Job:
Copy every line of the listing below character for character.

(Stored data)
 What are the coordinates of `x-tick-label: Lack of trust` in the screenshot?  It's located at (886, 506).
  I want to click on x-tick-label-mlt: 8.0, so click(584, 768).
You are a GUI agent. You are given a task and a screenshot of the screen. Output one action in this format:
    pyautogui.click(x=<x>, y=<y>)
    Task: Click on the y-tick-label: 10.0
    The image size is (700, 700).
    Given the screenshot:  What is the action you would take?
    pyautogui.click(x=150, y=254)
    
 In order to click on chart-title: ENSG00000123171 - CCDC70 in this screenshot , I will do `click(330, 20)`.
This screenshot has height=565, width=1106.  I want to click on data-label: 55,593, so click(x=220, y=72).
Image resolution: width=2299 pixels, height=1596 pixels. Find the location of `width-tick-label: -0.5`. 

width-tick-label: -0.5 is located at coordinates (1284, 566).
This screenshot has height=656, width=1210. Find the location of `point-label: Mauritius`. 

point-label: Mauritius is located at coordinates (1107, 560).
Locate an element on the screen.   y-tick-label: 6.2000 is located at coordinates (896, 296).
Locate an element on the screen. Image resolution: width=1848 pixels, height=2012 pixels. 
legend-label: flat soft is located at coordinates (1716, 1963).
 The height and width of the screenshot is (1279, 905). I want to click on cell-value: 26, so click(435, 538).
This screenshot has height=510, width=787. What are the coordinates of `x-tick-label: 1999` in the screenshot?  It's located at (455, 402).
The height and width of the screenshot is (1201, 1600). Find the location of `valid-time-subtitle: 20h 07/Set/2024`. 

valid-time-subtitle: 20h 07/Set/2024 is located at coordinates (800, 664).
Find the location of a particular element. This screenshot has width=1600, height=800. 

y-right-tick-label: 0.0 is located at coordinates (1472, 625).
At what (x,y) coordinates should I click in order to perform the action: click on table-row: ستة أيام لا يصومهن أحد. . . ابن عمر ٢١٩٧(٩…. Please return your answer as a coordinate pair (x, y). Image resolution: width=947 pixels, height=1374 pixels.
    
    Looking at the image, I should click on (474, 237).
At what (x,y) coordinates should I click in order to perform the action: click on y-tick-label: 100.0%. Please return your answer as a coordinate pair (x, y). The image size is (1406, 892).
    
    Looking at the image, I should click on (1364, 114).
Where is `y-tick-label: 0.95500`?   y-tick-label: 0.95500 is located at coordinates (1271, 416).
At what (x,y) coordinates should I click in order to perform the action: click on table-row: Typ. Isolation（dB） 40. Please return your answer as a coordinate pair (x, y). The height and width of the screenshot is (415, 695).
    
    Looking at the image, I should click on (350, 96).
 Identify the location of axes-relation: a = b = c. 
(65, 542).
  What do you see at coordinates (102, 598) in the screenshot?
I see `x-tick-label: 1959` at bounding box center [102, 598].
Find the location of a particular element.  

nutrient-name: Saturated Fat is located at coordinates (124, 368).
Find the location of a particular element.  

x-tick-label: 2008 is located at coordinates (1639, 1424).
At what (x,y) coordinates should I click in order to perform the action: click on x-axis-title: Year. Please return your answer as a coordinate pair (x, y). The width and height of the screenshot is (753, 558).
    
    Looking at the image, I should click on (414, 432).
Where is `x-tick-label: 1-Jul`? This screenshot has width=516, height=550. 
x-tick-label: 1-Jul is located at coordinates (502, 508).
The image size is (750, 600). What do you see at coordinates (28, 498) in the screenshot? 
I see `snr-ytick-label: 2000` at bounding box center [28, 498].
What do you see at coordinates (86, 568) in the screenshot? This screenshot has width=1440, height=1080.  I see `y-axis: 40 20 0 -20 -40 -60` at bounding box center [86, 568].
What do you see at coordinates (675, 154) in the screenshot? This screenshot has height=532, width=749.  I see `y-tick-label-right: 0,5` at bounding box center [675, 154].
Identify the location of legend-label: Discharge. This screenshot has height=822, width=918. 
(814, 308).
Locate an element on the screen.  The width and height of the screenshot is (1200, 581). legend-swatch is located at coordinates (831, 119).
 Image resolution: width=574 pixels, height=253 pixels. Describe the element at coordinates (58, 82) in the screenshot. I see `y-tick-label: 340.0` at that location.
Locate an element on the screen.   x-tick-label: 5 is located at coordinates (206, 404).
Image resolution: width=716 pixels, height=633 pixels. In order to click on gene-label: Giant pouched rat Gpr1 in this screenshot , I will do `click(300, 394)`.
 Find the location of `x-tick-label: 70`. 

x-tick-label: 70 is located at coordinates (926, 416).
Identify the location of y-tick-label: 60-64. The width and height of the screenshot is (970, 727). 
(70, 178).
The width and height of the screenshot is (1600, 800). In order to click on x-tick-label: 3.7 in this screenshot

Response area:
 What are the coordinates of `x-tick-label: Lack of trust` in the screenshot?  It's located at (886, 506).
  I want to click on x-tick-label-mlt: 8.0, so click(584, 768).
You are a GUI agent. You are given a task and a screenshot of the screen. Output one action in this format:
    pyautogui.click(x=<x>, y=<y>)
    Task: Click on the y-tick-label: 10.0
    The image size is (700, 700).
    Given the screenshot:  What is the action you would take?
    pyautogui.click(x=150, y=254)
    
 In order to click on chart-title: ENSG00000123171 - CCDC70 in this screenshot , I will do `click(330, 20)`.
This screenshot has height=565, width=1106.  I want to click on data-label: 55,593, so click(x=220, y=72).
Image resolution: width=2299 pixels, height=1596 pixels. Find the location of `width-tick-label: -0.5`. 

width-tick-label: -0.5 is located at coordinates (1284, 566).
This screenshot has height=656, width=1210. Find the location of `point-label: Mauritius`. 

point-label: Mauritius is located at coordinates (1107, 560).
Locate an element on the screen.   y-tick-label: 6.2000 is located at coordinates (896, 296).
Locate an element on the screen. Image resolution: width=1848 pixels, height=2012 pixels. 
legend-label: flat soft is located at coordinates (1716, 1963).
 The height and width of the screenshot is (1279, 905). I want to click on cell-value: 26, so click(435, 538).
This screenshot has height=510, width=787. What are the coordinates of `x-tick-label: 1999` in the screenshot?  It's located at (455, 402).
The height and width of the screenshot is (1201, 1600). Find the location of `valid-time-subtitle: 20h 07/Set/2024`. 

valid-time-subtitle: 20h 07/Set/2024 is located at coordinates (800, 664).
Find the location of a particular element. This screenshot has width=1600, height=800. 

y-right-tick-label: 0.0 is located at coordinates (1472, 625).
At what (x,y) coordinates should I click in order to perform the action: click on table-row: ستة أيام لا يصومهن أحد. . . ابن عمر ٢١٩٧(٩…. Please return your answer as a coordinate pair (x, y). Image resolution: width=947 pixels, height=1374 pixels.
    
    Looking at the image, I should click on (474, 237).
At what (x,y) coordinates should I click in order to perform the action: click on y-tick-label: 100.0%. Please return your answer as a coordinate pair (x, y). The image size is (1406, 892).
    
    Looking at the image, I should click on (1364, 114).
Where is `y-tick-label: 0.95500`?   y-tick-label: 0.95500 is located at coordinates (1271, 416).
At what (x,y) coordinates should I click in order to perform the action: click on table-row: Typ. Isolation（dB） 40. Please return your answer as a coordinate pair (x, y). The height and width of the screenshot is (415, 695).
    
    Looking at the image, I should click on (350, 96).
 Identify the location of axes-relation: a = b = c. 
(65, 542).
  What do you see at coordinates (102, 598) in the screenshot?
I see `x-tick-label: 1959` at bounding box center [102, 598].
Find the location of a particular element.  

nutrient-name: Saturated Fat is located at coordinates (124, 368).
Find the location of a particular element.  

x-tick-label: 2008 is located at coordinates (1639, 1424).
At what (x,y) coordinates should I click in order to perform the action: click on x-axis-title: Year. Please return your answer as a coordinate pair (x, y). The width and height of the screenshot is (753, 558).
    
    Looking at the image, I should click on (414, 432).
Where is `x-tick-label: 1-Jul`? This screenshot has width=516, height=550. 
x-tick-label: 1-Jul is located at coordinates (502, 508).
The image size is (750, 600). What do you see at coordinates (28, 498) in the screenshot? 
I see `snr-ytick-label: 2000` at bounding box center [28, 498].
What do you see at coordinates (86, 568) in the screenshot? This screenshot has width=1440, height=1080.  I see `y-axis: 40 20 0 -20 -40 -60` at bounding box center [86, 568].
What do you see at coordinates (675, 154) in the screenshot? This screenshot has height=532, width=749.  I see `y-tick-label-right: 0,5` at bounding box center [675, 154].
Identify the location of legend-label: Discharge. This screenshot has height=822, width=918. 
(814, 308).
Locate an element on the screen.  The width and height of the screenshot is (1200, 581). legend-swatch is located at coordinates (831, 119).
 Image resolution: width=574 pixels, height=253 pixels. Describe the element at coordinates (58, 82) in the screenshot. I see `y-tick-label: 340.0` at that location.
Locate an element on the screen.   x-tick-label: 5 is located at coordinates (206, 404).
Image resolution: width=716 pixels, height=633 pixels. In order to click on gene-label: Giant pouched rat Gpr1 in this screenshot , I will do `click(300, 394)`.
 Find the location of `x-tick-label: 70`. 

x-tick-label: 70 is located at coordinates (926, 416).
Identify the location of y-tick-label: 60-64. The width and height of the screenshot is (970, 727). 
(70, 178).
The width and height of the screenshot is (1600, 800). In order to click on x-tick-label: 3.7 in this screenshot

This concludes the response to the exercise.